Exercise prompt. Rewrite the records starting at the line containing "480x360 pixels. Task: Click" and ending at the line containing "(x=187, y=199)", replacing "monitor" with "display" and leaving everything else unchanged. Omit the pictures from the answer.

Records provided.
[Begin]
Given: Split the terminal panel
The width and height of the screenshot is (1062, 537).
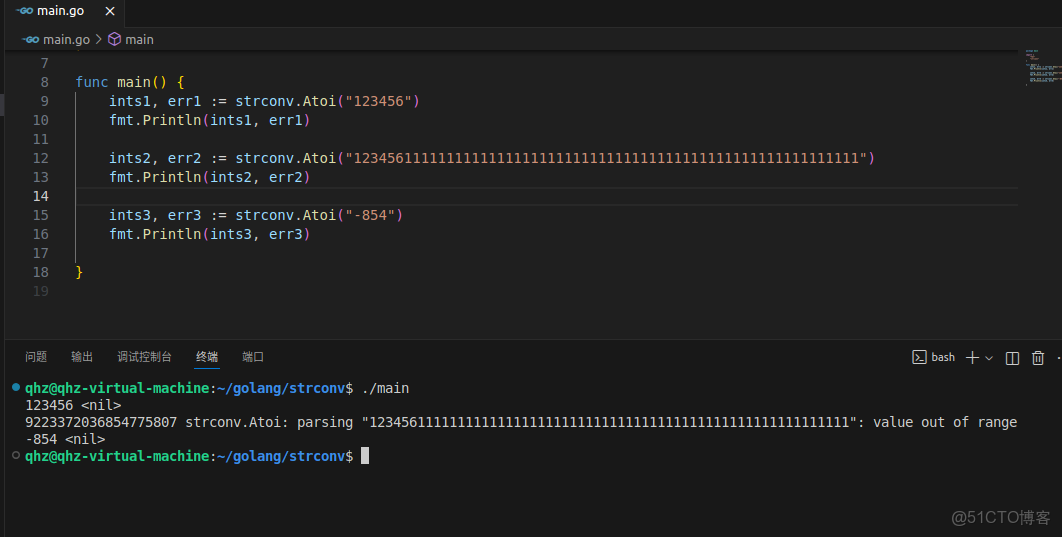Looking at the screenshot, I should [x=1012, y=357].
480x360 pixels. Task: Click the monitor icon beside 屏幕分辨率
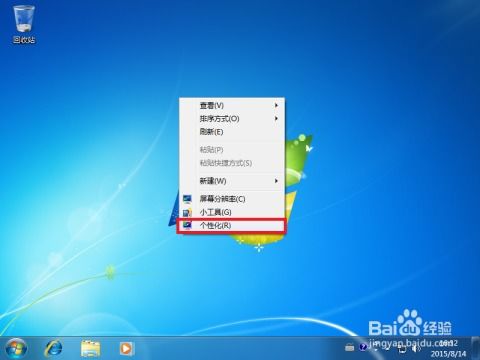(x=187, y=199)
[End]
[Begin]
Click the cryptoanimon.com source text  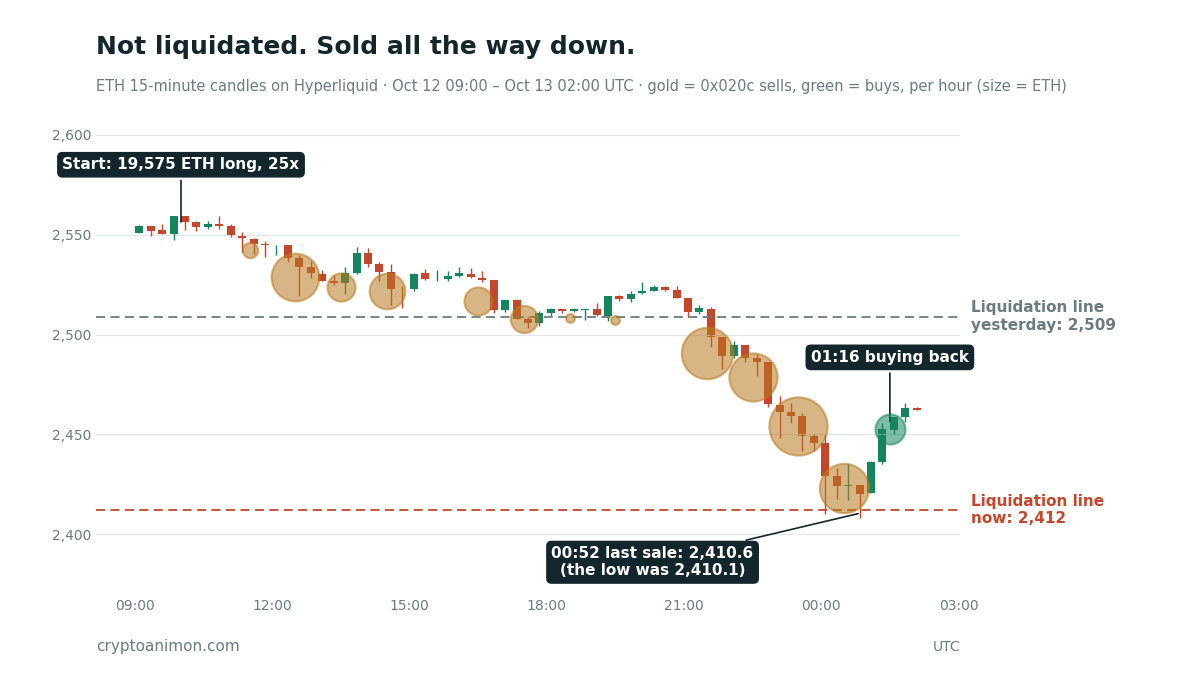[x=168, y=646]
[End]
The answer.
480x360 pixels. Task: Click the display icon beside 屏幕分辨率
(x=187, y=199)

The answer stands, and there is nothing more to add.